Print the lines below from the line with "1372x887 pixels." to the line with "Screen dimensions: 1269x583" exactly, keeping both ends, and print no pictures.

··· Records to use ···

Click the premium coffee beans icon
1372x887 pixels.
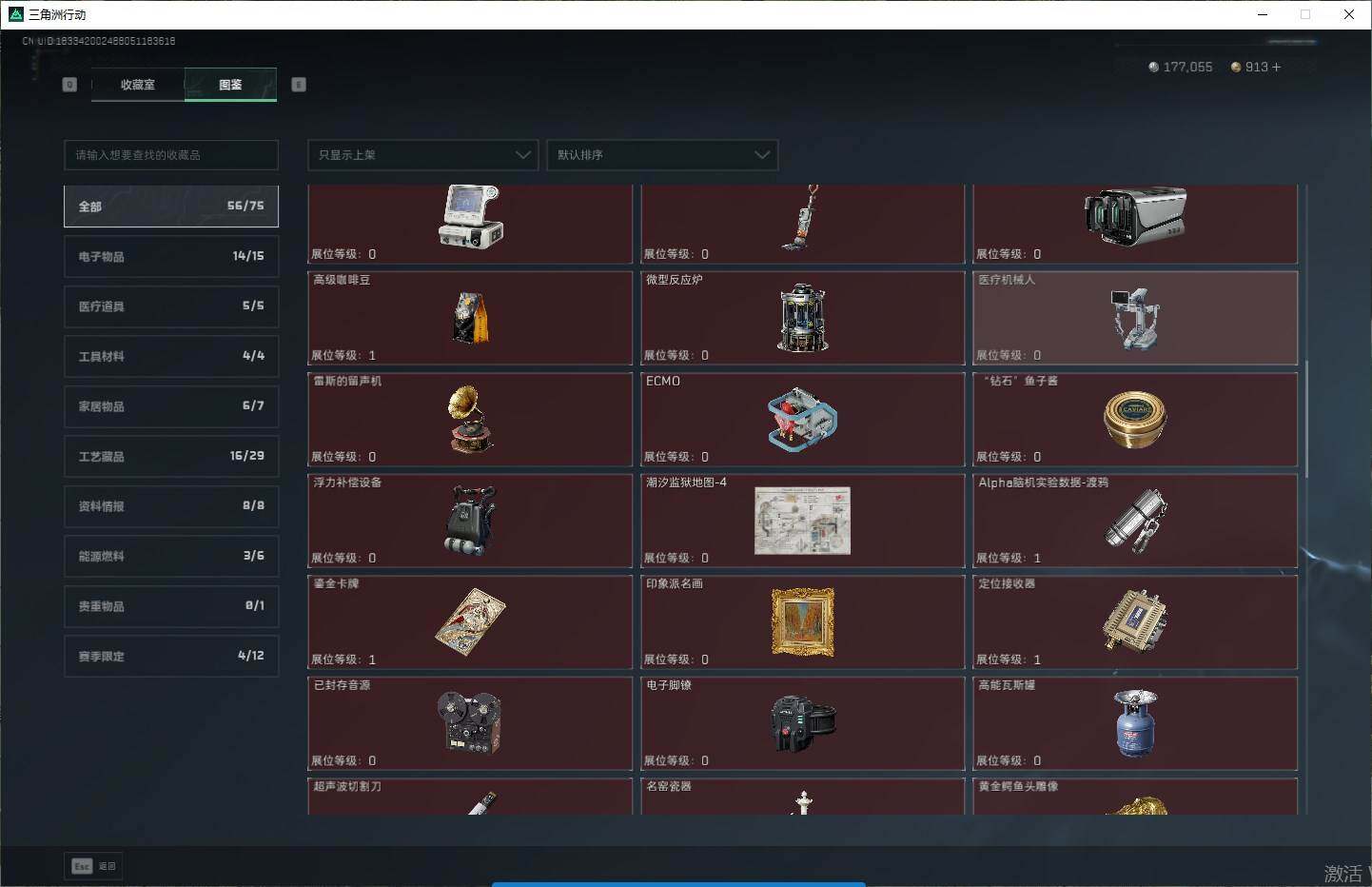point(470,318)
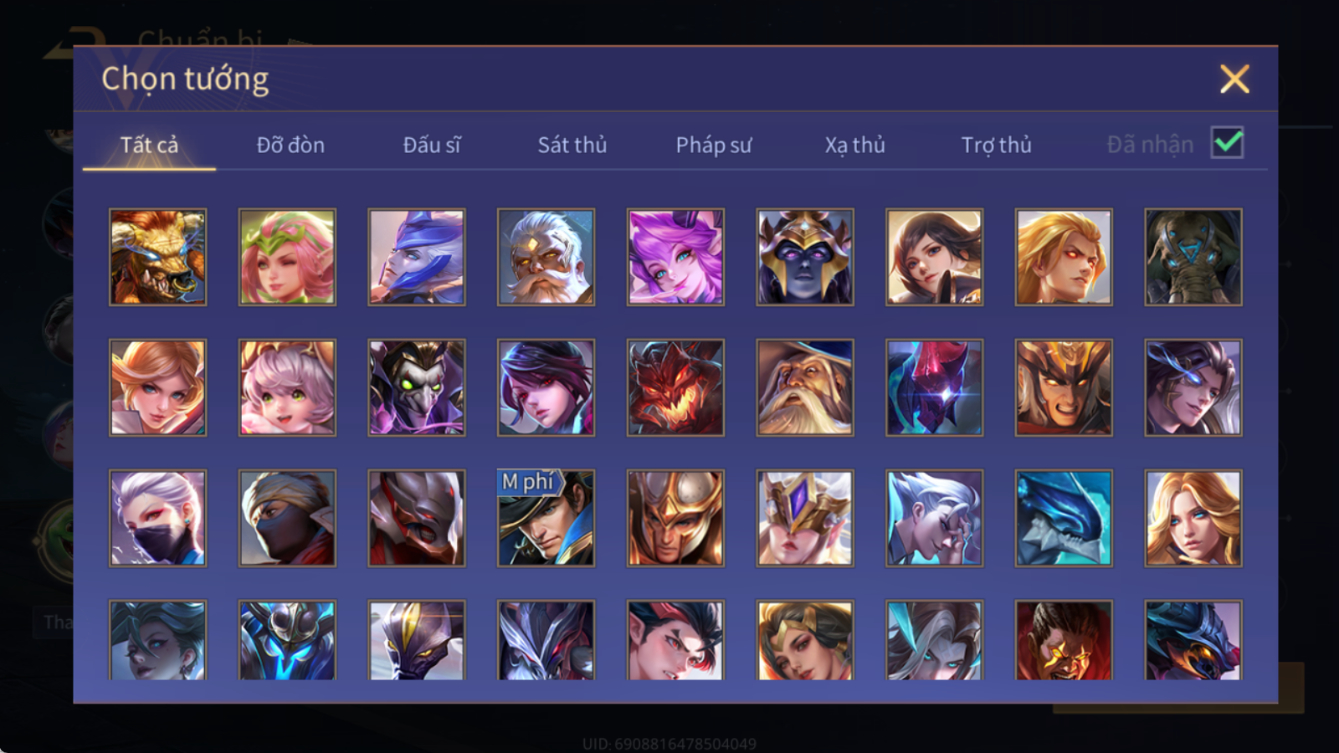Viewport: 1339px width, 753px height.
Task: Select the green-eyed purple jester hero
Action: (x=417, y=388)
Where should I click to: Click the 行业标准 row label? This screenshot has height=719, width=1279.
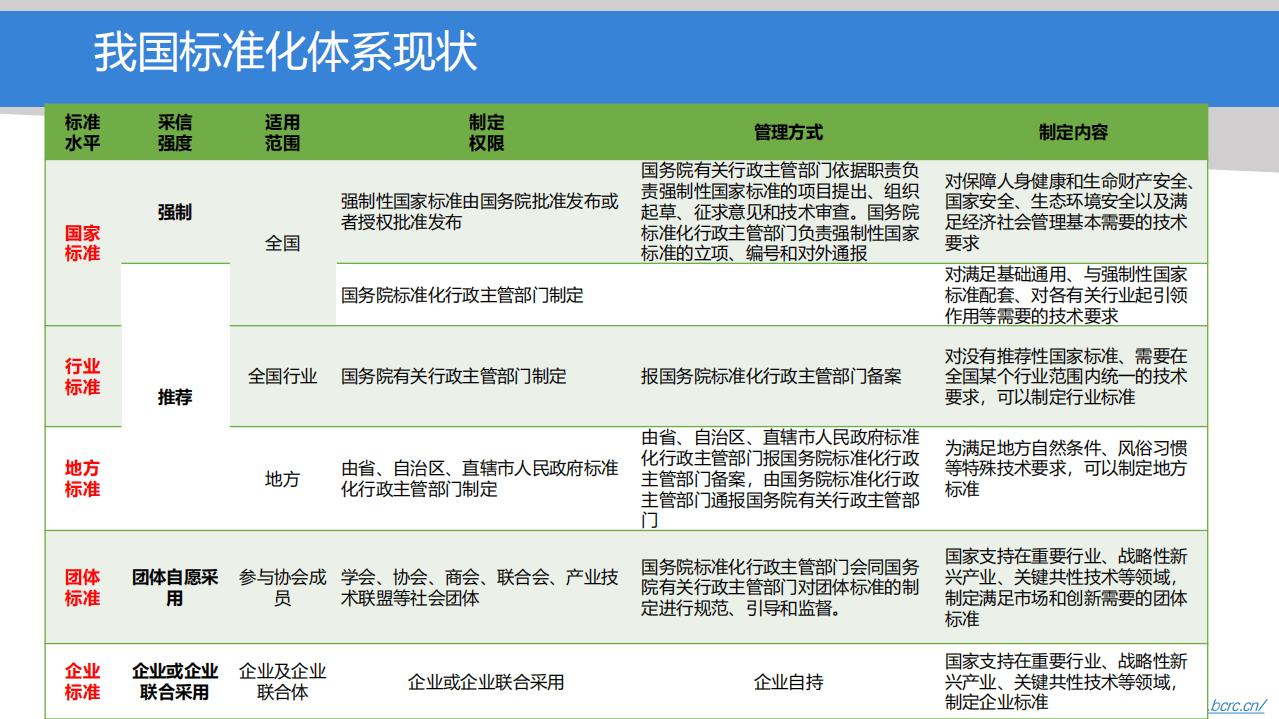82,375
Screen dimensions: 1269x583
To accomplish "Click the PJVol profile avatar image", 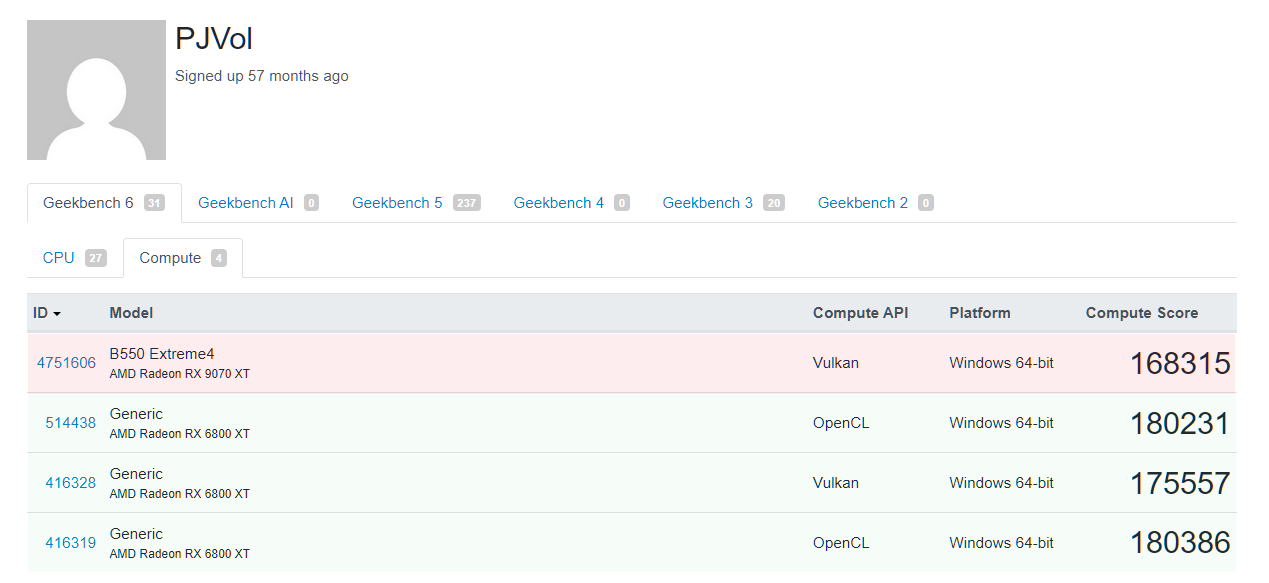I will (x=96, y=90).
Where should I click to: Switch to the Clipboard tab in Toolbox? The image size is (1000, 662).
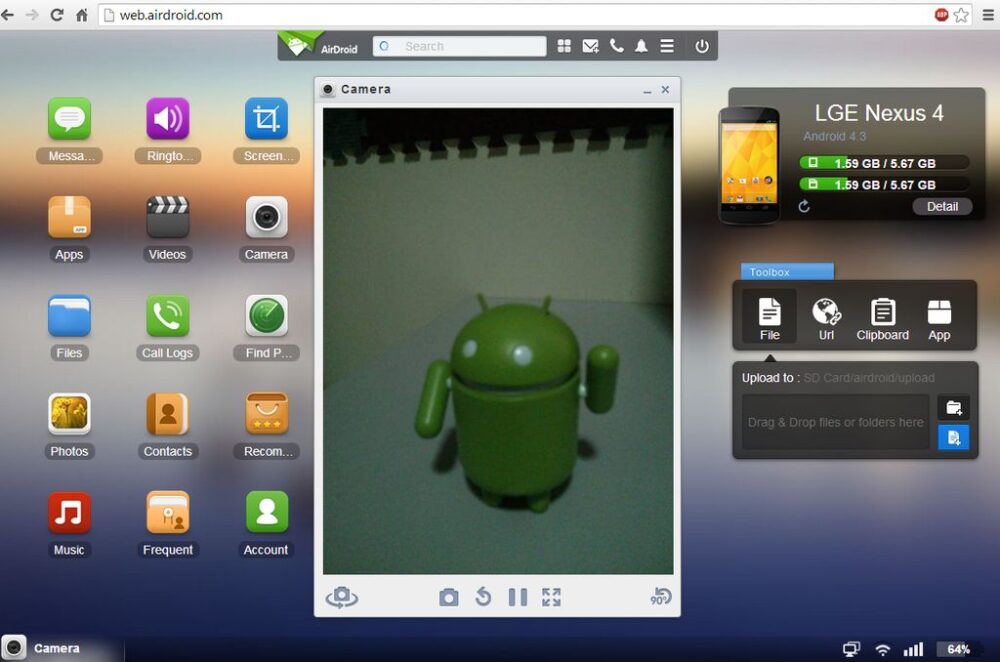tap(882, 316)
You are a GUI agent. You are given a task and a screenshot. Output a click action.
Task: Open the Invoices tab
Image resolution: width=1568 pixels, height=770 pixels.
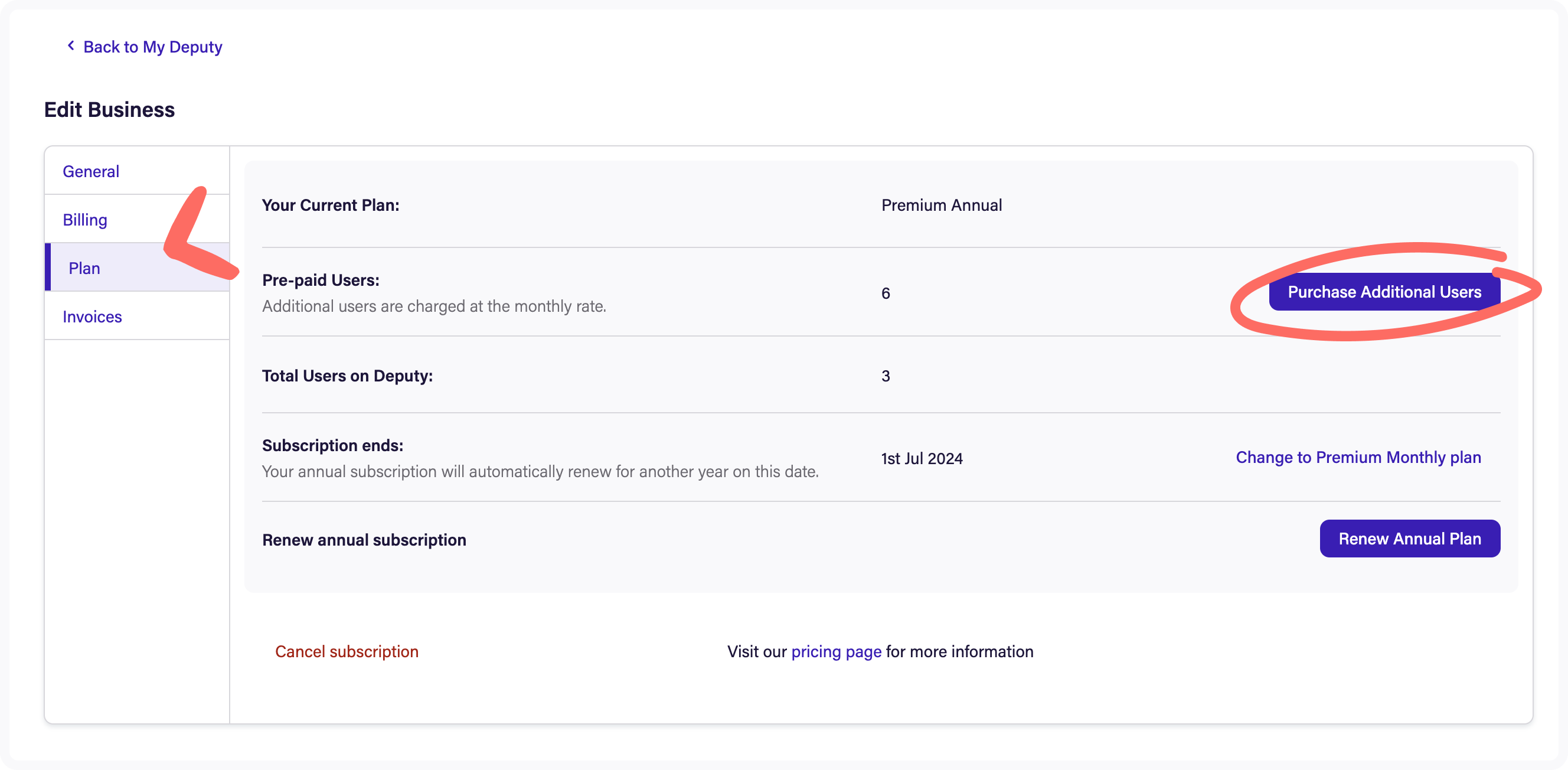coord(92,317)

···

Solved exercise:
1372x887 pixels.
point(470,318)
Viewport: 1339px width, 753px height.
Task: Select the green-eyed purple jester hero
Action: (x=417, y=388)
Where should I click to: Click the 行业标准 row label? This screenshot has height=719, width=1279.
82,375
Screen dimensions: 1269x583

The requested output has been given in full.